Fine in the short term
In the short term, the idea seems pretty much spot-on. New results are released and they look good, and you try to get in 'ahead of the market' to profit from them? Well, no matter how quick you are, it's too late and the price has already jumped. That's really no surprise, because the sellers of the shares have the same new information too, and the equilibrium point between supply and demand will instantly change.
But in the longer term, the Efficient Market Hypothesis is widely considered to be flawed. In fact, if you believed it held true over serious investing timescales, you probably wouldn't be reading this -- you'd have all your investing cash in a tracker fund and you'd be spending your spare time doing something else. (And that's actually not a bad idea at all, but it's perhaps something for another day).
There is plenty of empirical evidence that the market is what Paul Samuelson described as "micro-efficient" but "macro-inefficient", such that it holds true for individual prices over the short term but fails to explain longer-term whole-market movements.
Long term? Hmm!
And there are others, including the noted contrarian investor David Dreman, who argue that this "micro efficiency" is no efficiency at all, claiming instead that short-term response to news is not what investors should be interested in, but the longer-term picture for a company. It's pretty clear which side of that argument Foolish investors will come down on.
So why doesn't it work in the long run, and how is it possible to beat the market even in the presence of the ubiquity of news and an instantly adjusting price mechanism? Well, the major flaw is that the theory assumes that all participants in the market will act rationally, and that the price of a share will always reflect a truly objective assessment of its real value. Or at least that the balance of opinion at any one time will even out to provide an aggregate rational valuation.
It doesn't take a trained economist to realise what nonsense that can be. Any armchair observer who watched supposedly rational investors push internet shares up to insane valuations during the tech share boom around the year 2000 saw just how the madness of crowds can easily overcome calm rationality.
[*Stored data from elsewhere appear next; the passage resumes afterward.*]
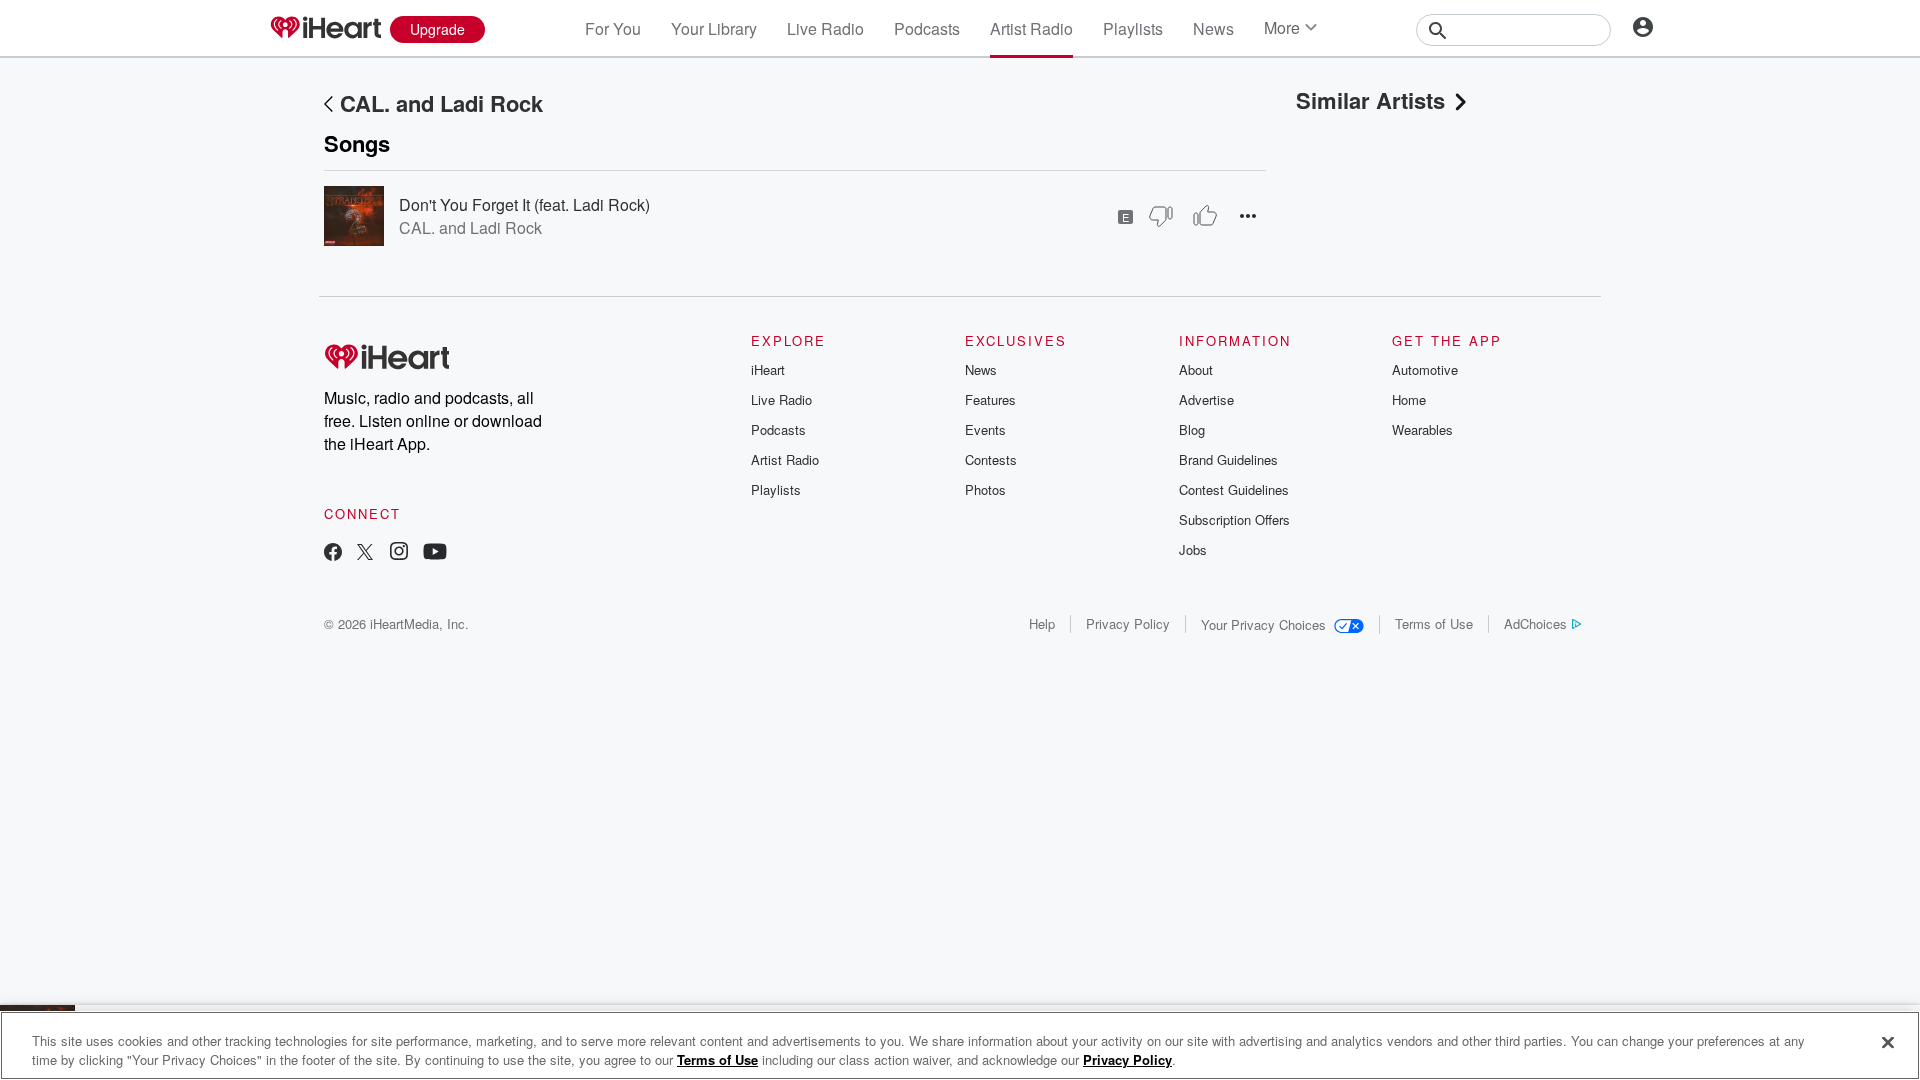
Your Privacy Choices (1263, 624)
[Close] (1888, 1043)
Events (985, 429)
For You (613, 28)
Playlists (1133, 28)
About (1196, 369)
And the same is true of the recent credit crunch, when panicking investors climbed aboard the 'sell, sell, sell' bandwagon, pushing prices for many a good company down to seriously undervalued levels. What happens is that human emotion just about always outstrips rationality -- good things are seen as much better than they really are, and bad things much worse.
And it's not just these periods of insanity, either. There is, for example, strong evidence that shares with a low price-to-earnings ratio, low price-to-cash-flow ratio and so on, tend to outperform the market in the long run. And high-expectation growth shares are regularly afforded irrationally high valuations, and end up reverting to the norm and failing to outperform in the long term.
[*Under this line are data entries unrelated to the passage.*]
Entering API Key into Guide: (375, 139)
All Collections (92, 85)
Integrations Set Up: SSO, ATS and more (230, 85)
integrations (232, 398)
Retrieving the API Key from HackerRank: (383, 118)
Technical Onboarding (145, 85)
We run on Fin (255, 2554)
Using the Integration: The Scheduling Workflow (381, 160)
So what does that all say about the Efficient Market Hypothesis? Well, it certainly contributes to understanding how markets work, but we also need to include emotion, cognitive bias, short-term horizons and all sorts of other human failings in the overall equation.
And that means we can beat the market average in the long term, if we stick to objective valuation measures, don't let short-term excitements and panics sway us, and rein in our usual human over-optimism and over-pessimism.